La SCI Emeraude 1 doit donc être condamnée à leur rembourser la somme de ces charges indûment versées sans justificatifs pertinents.
Enfin, il y a lieu de faire droit à la demande de compensation entre les sommes dues.
Le jugement entrepris sera donc infirmé en ce qu’il a statué sur la dette locative et rejeté la demande de remboursement d’un trop perçu de charges.

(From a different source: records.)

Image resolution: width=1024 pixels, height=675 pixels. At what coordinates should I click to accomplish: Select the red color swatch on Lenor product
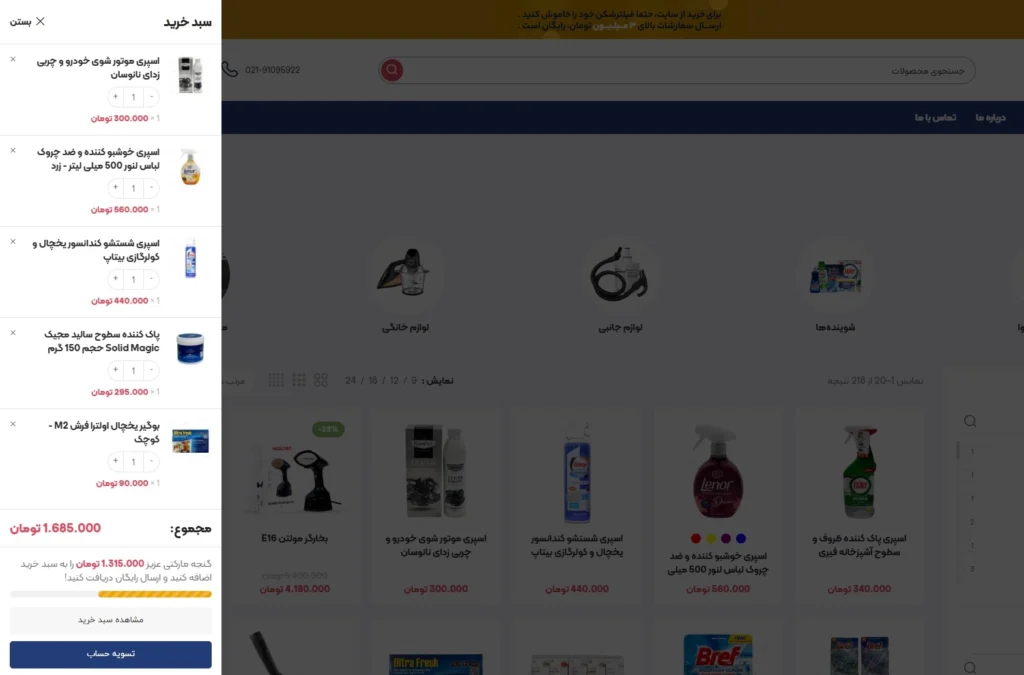point(696,539)
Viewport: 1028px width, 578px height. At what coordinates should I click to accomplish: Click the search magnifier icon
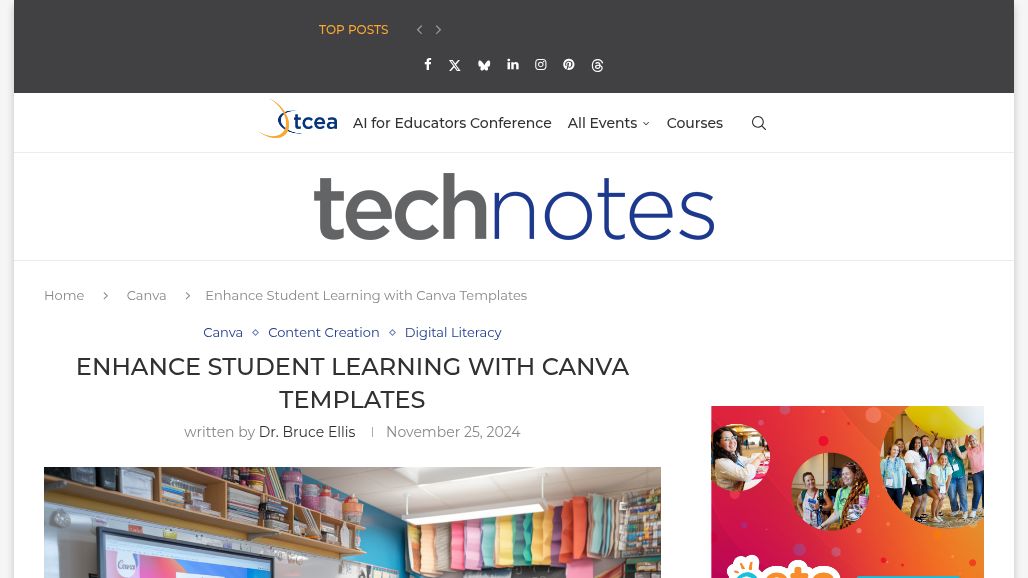pyautogui.click(x=759, y=123)
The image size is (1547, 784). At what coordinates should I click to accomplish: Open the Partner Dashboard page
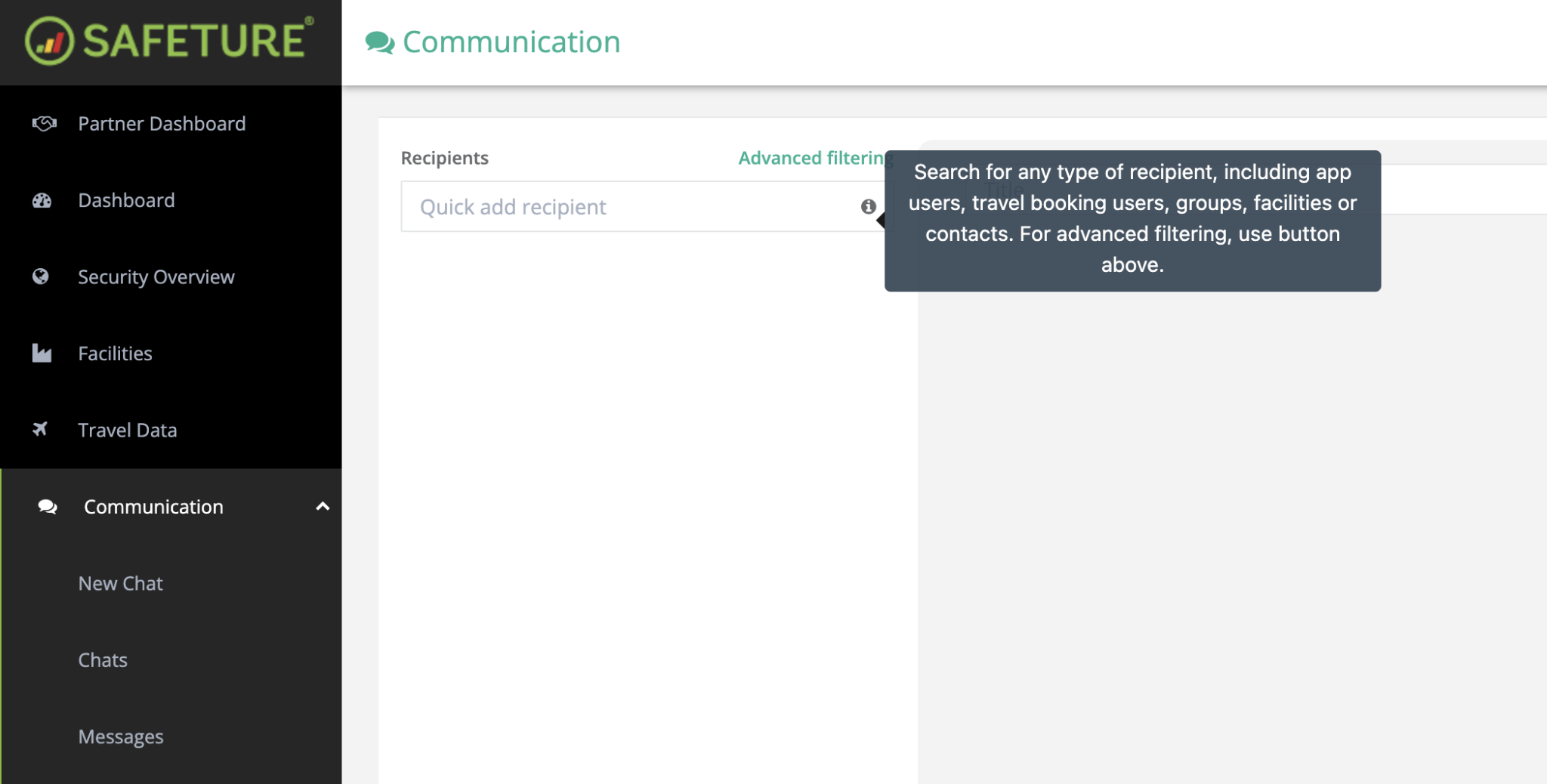pos(162,124)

2 – Sur les dégradations locatives
Le jugement entrepris rejette à bon droit cette demande, faute d’état des lieux de sortie contradictoire, dont les photos produites, prises après son départ, ne peuvent palier l’absence.
Le jugement entrepris sera confirmé de ce chef.
3 – Sur les demandes accessoires
Le jugement entrepris a fait une exacte application de l’article 696 du code de procédure civile et une application équitable de l’article 700 de ce code.
Mme [D] et M. [F] [I], partie perdante doit supporter les dépens d’appel et l’équité commande de la condamner à payer l’indemnité de procédure qui suit.
PAR CES MOTIFS
La cour,
Confirme le jugement entrepris sauf en ce qu’il a statué sur la dette locative et le remboursement de l’indu de charges ;
Statuant à nouveau et y ajoutant,
Condamne solidairement Mme [D] et M. [F] [I] à payer à la SCI Emeraude 1 la somme de 4 156,65 euros à titre d’arriéré locatif arrêté au 31 janvier 2021 ;
Condamne la SCI Emeraude 1 à payer à Mme [D] et M. [F] [I] la somme de 2 816,27 euros en remboursement de charges indûment payées pour la période du premier janvier 2016 au premier avril 2020 ;
Ordonne la compensation entre ces deux sommes ;
Rejette la demande de la SCI Emeraude 1 en dommages et intérêts pour dégradations locatives ;
Condamne in solidum Mme [D] et M. [F] [I] aux dépens d’appel distraits conformément à l’article 699 du code de procédure civile ;
Condamne in solidum Mme [D] et M. [F] [I] à payer à la SCI Emeraude 1 une indemnité de procédure de 2 500 euros et rejette toute autre demande.